Werner Bartsch. Zeitaufnahmen. Steidl-Verlag
Exzellente Porträts von Protagonisten unserer Zeit

In „Zeitaufnahmen“ zeigt Werner Bartsch Porträts seiner sowohl auftragsbedingten als auch freien Begegnungen mit Menschen aus den Bereichen Kunst, Kultur, Wissenschaft und Politik, die er in seinem charakteristischen klaren Stil porträtiert hat: Es ist ein photographischer Dialog mit Personen, die unserer Zeit ein Gesicht gegeben haben oder weiterhin geben.

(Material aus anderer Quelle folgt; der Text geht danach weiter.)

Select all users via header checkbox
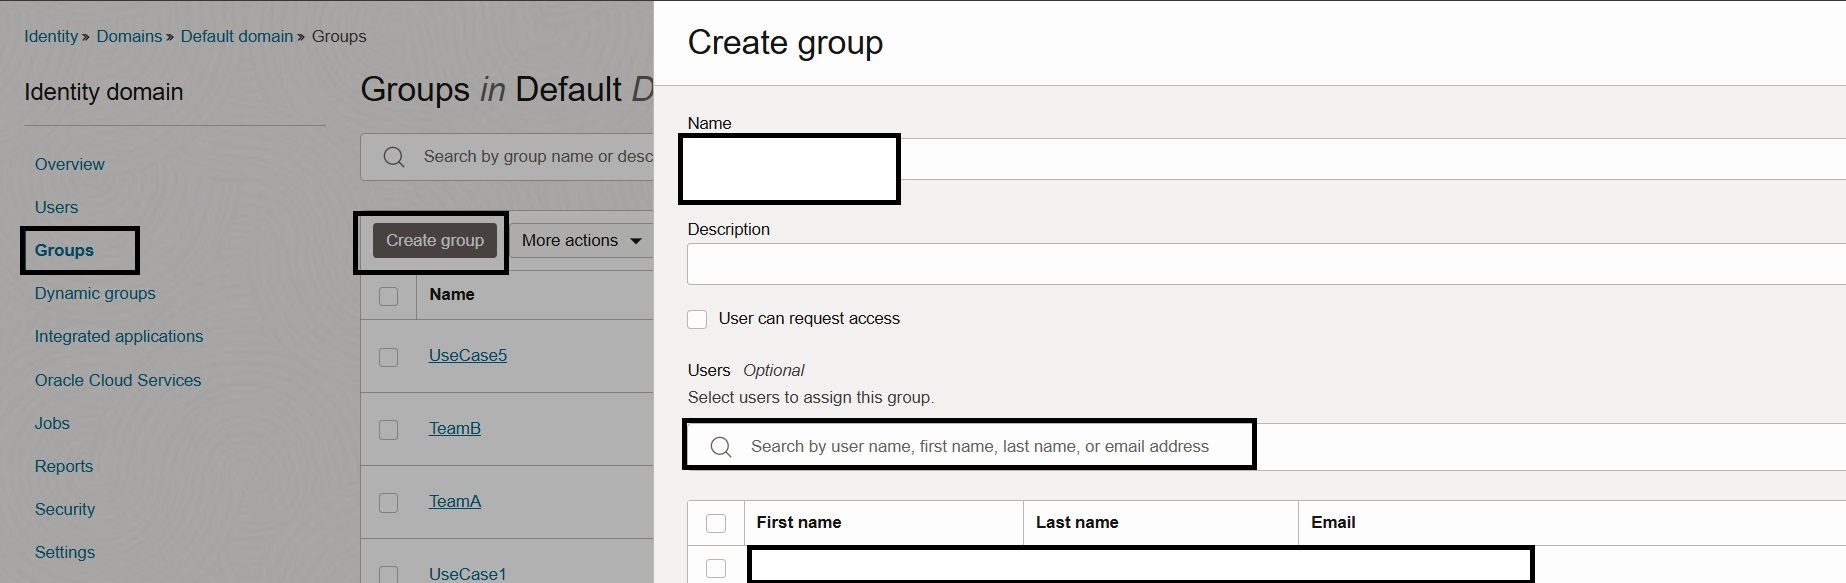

Den Titel des querformatigen Buchs ziert ein Porträt der Kitesurferin Sabrina Lutz, doch besuchte der Photograph im Laufe der Jahre den Maler Gerhard Richter in seinem Atelier, den Musiker Cro zu Hause in Stuttgart, traf Urgesteine, wie Reinhold Messner, Jürgen Habermas, Ex-Bundespräsident Joachim Gauck, Ex-Bundeskanzler Gerhard Schröder, den Theaterregisseur Frank Castorf und den Dirigenten Kent Nagano, Otto Waalkes, die Techno-Ikone Ellen Allien, die Bobsportlerin Mariama Jamanka, die Moderatorin Dunja Hayali oder die Videokünstlerin Hito Steyerl. Viele Aufnahmen sind speziell für das im Steidl-Verlag, Göttingen, erschienene Buch photographiert, einige Porträts entstammen früheren Projekten. Herausragend die Sequenzen über Günter Grass, vor allem aber die den Band abschließende Bildreihe über Helmut Schmidt. Beide hat Werner Bartsch im Auftrag der ‚Zeit‘ bzw. des ‚Zeit-Magazins‘ über viele Jahre hinweg begleitet.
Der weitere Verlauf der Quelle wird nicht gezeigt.